Stored records:
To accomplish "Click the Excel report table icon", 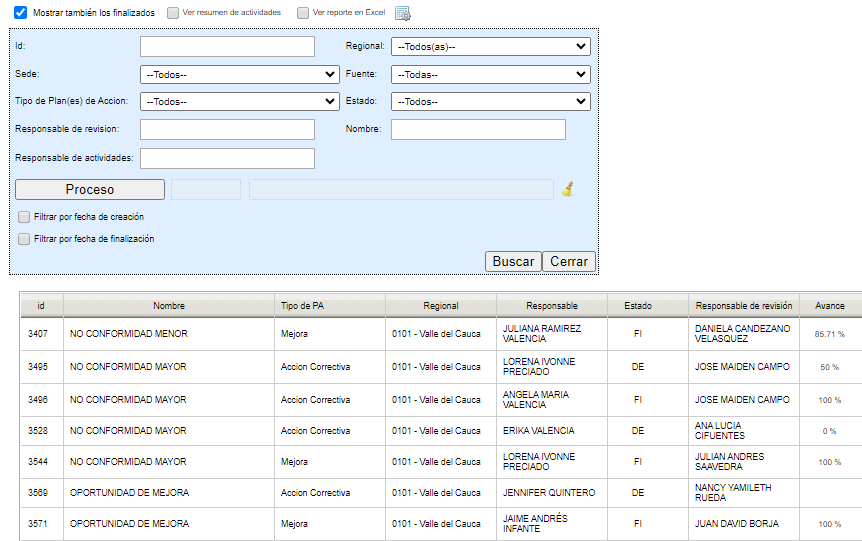I will pyautogui.click(x=402, y=13).
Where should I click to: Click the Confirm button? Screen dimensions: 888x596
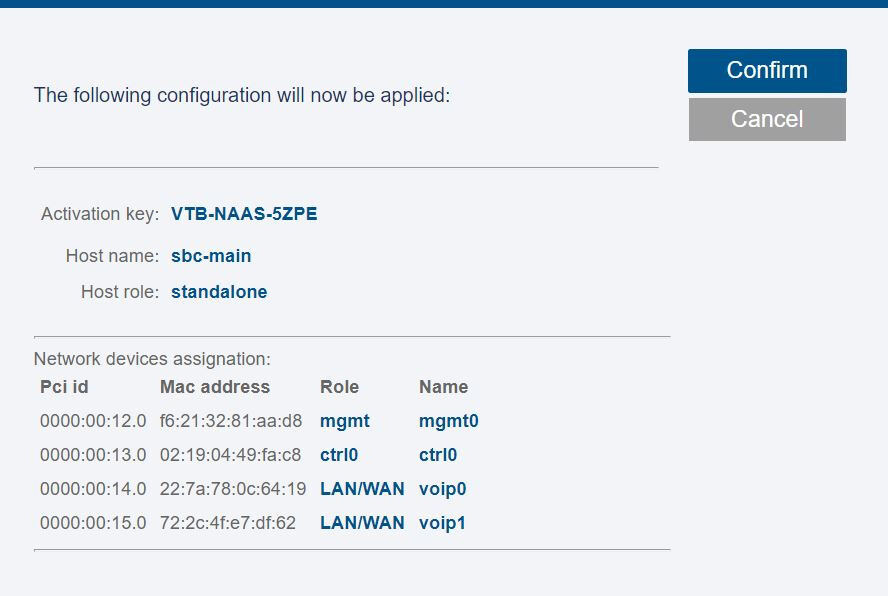pos(767,71)
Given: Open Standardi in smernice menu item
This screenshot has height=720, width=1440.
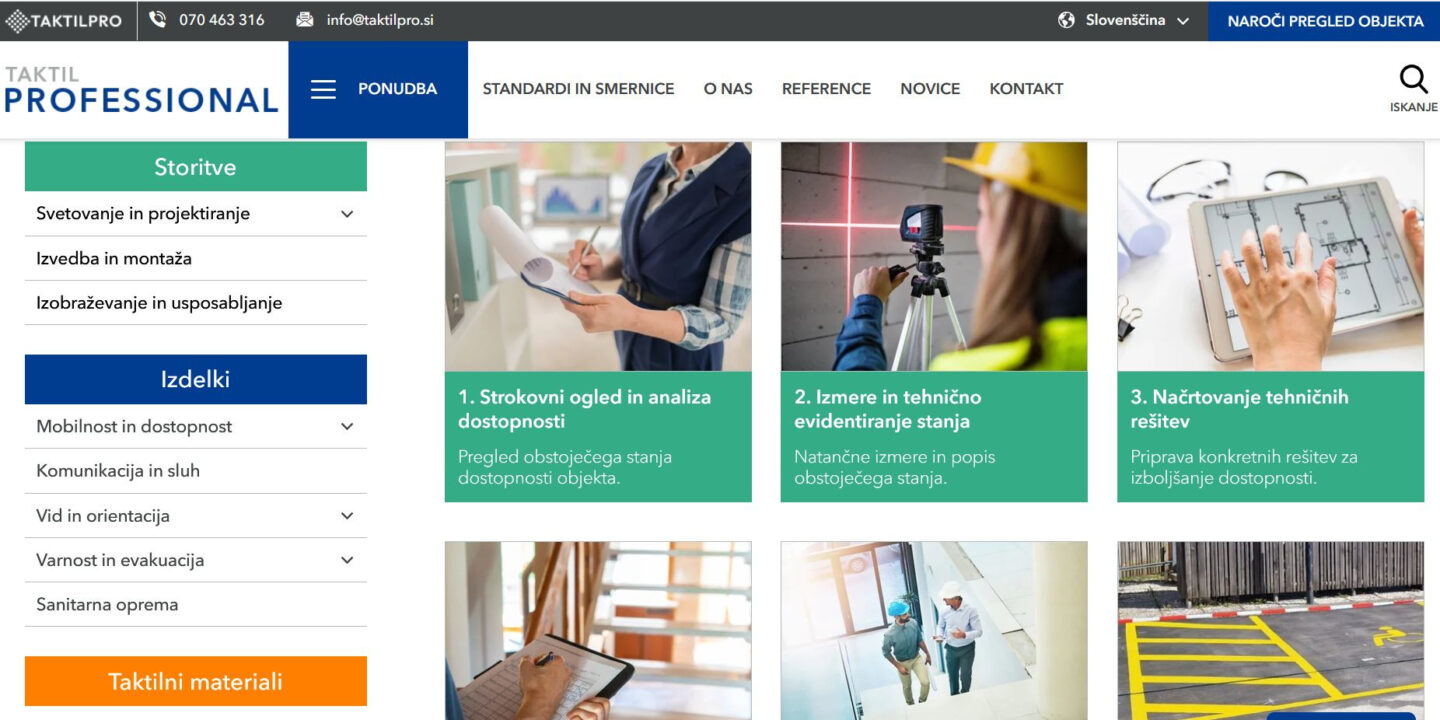Looking at the screenshot, I should (x=578, y=89).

Work to complete
Without any pictures, please write out the lines from the one containing "Where should I" through the final line of the data, exactly and inclusive of both ends.

Output for this exercise
Where should I click to: Click the Confirm button? Screen dimensions: 888x596
pos(767,71)
Given: Open Standardi in smernice menu item
This screenshot has height=720, width=1440.
Looking at the screenshot, I should (x=578, y=89).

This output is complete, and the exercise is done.